[Items from a dataset]
▬▬▬▬▬▬▬▬▬▬
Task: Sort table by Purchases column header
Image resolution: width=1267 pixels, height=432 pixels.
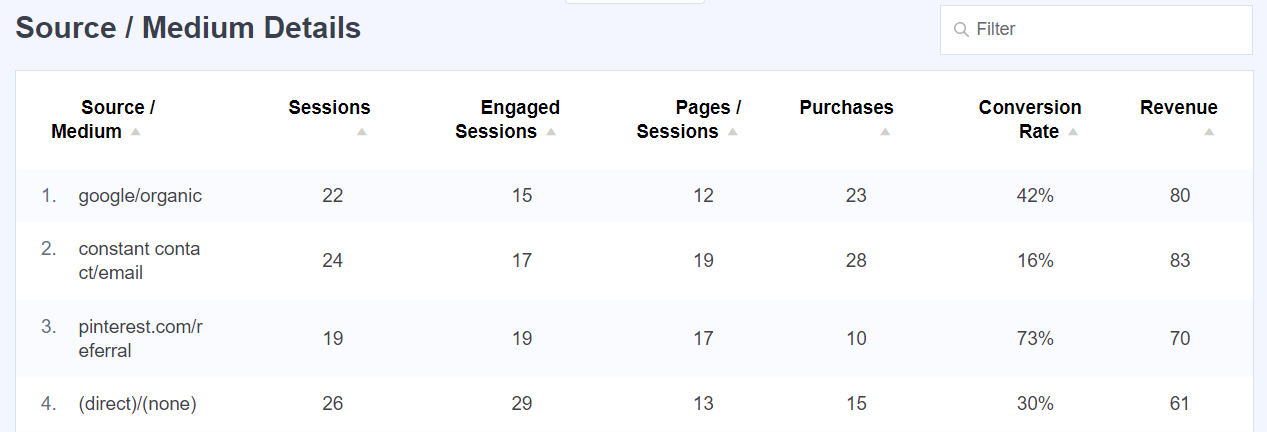Action: [846, 108]
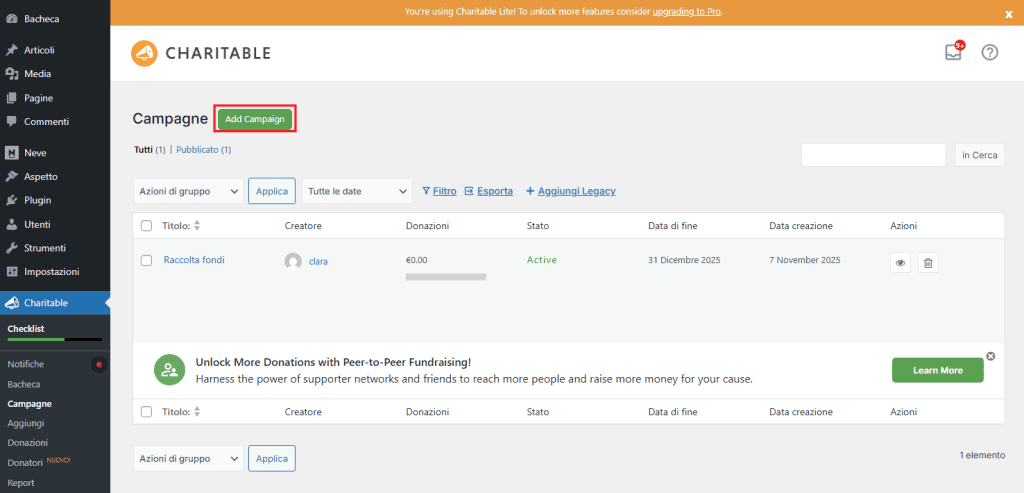Go to Donazioni in the Charitable submenu
1024x493 pixels.
pyautogui.click(x=27, y=442)
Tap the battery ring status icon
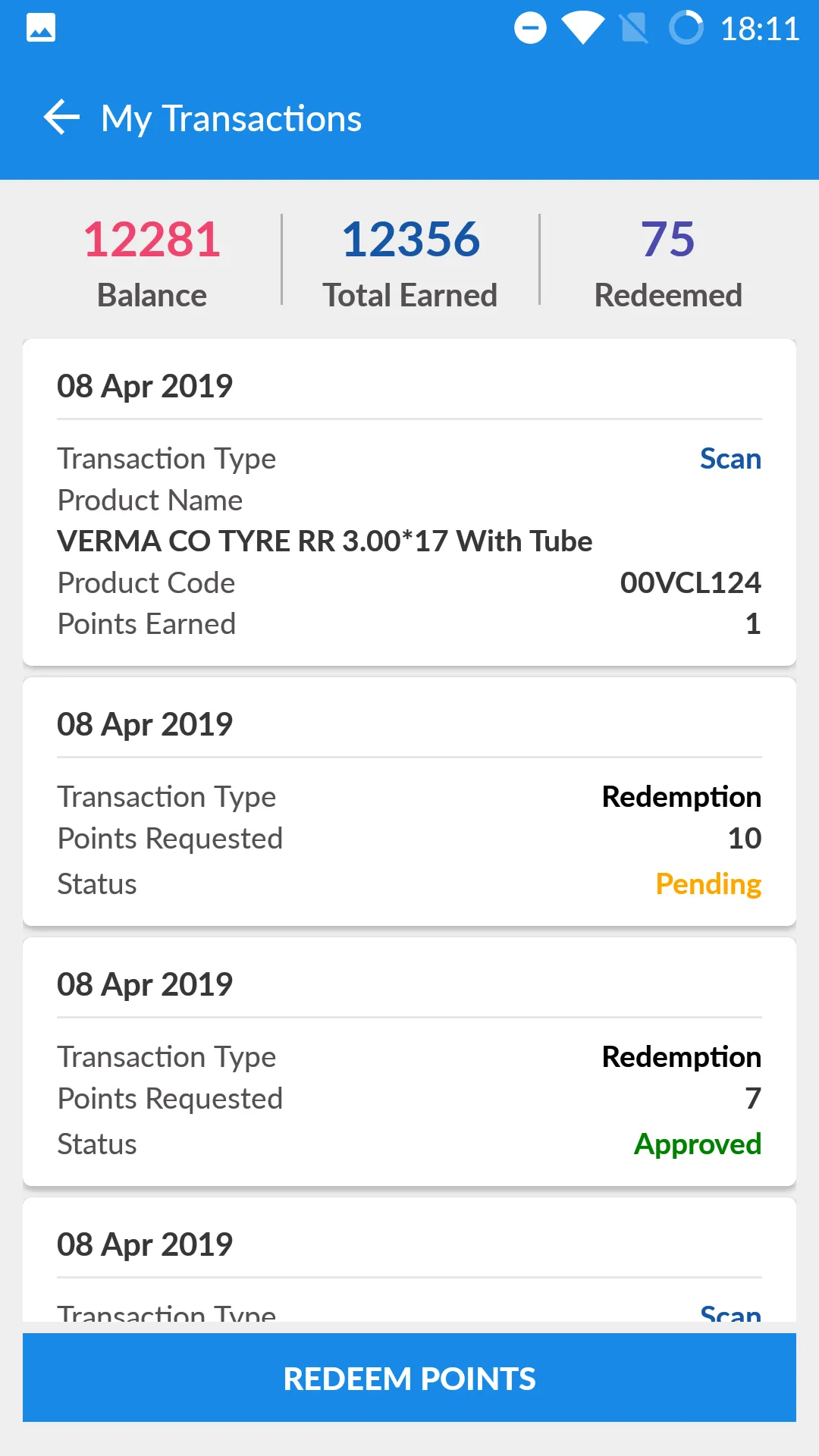The image size is (819, 1456). click(x=686, y=28)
▬▬▬▬▬▬▬▬▬▬
=== Task directions ===
Reproduce each of the items above word for word, leaving out the pictures.

=== Task response ===
Task: Sort table by Purchases column header
Image resolution: width=1267 pixels, height=432 pixels.
Action: [846, 108]
Go to Donazioni in the Charitable submenu
1024x493 pixels.
pyautogui.click(x=27, y=442)
Tap the battery ring status icon
The image size is (819, 1456). click(x=686, y=28)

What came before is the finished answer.